— START OF Dataset —

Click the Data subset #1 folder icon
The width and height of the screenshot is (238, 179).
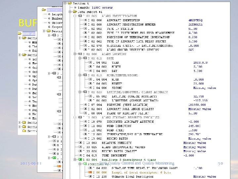74,12

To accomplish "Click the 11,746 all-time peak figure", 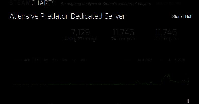I will tap(166, 32).
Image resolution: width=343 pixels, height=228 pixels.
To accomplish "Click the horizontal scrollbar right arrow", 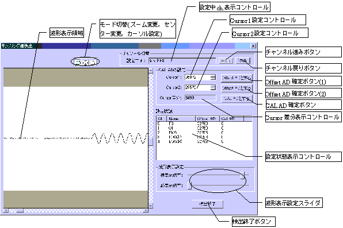I will click(x=146, y=210).
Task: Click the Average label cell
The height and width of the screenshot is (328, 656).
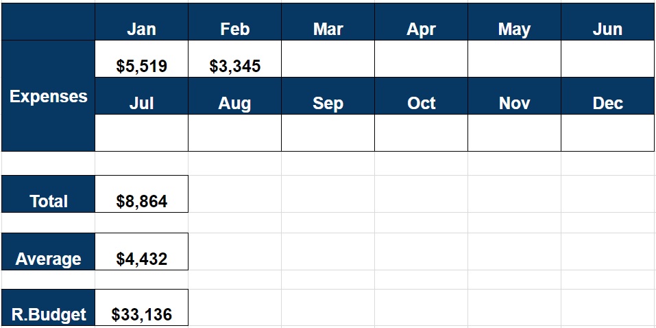Action: point(48,251)
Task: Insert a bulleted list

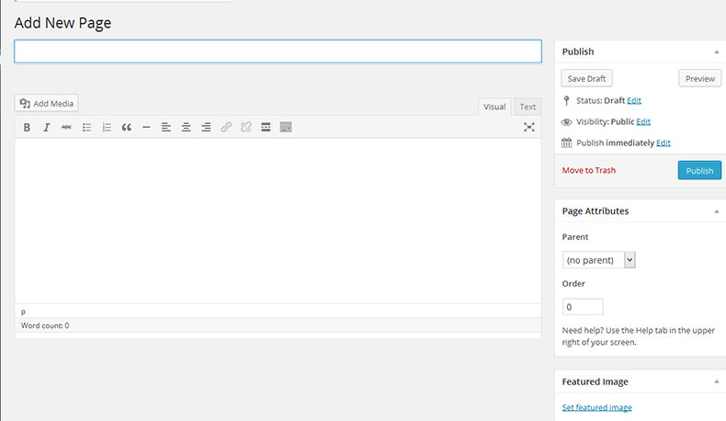Action: [x=87, y=128]
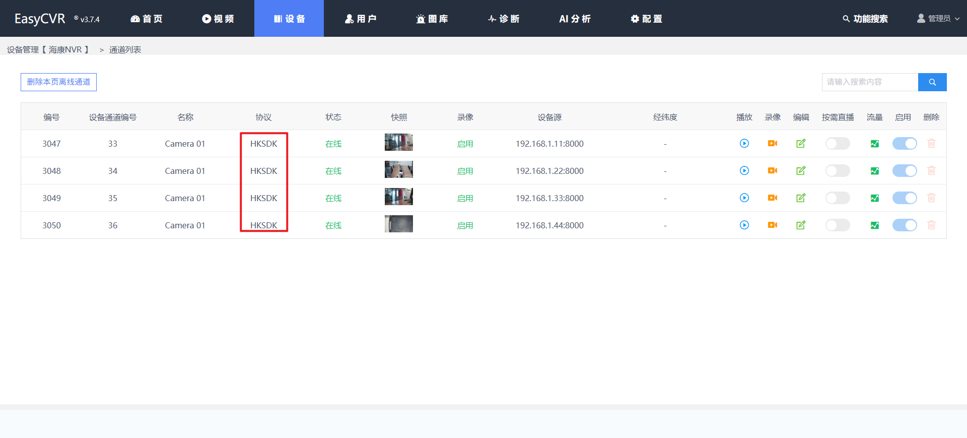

— END OF Dataset —

▶ _Set problem_
Rewrite the material from the line with "Task: Click the Average label cell" through the end as a numbered list, skipping blank lines and leaving out the pictures.

▶ _Task solution_
1. Task: Click the Average label cell
2. The height and width of the screenshot is (328, 656).
3. Action: point(48,251)
4. Task: Insert a bulleted list
5. Action: [x=87, y=128]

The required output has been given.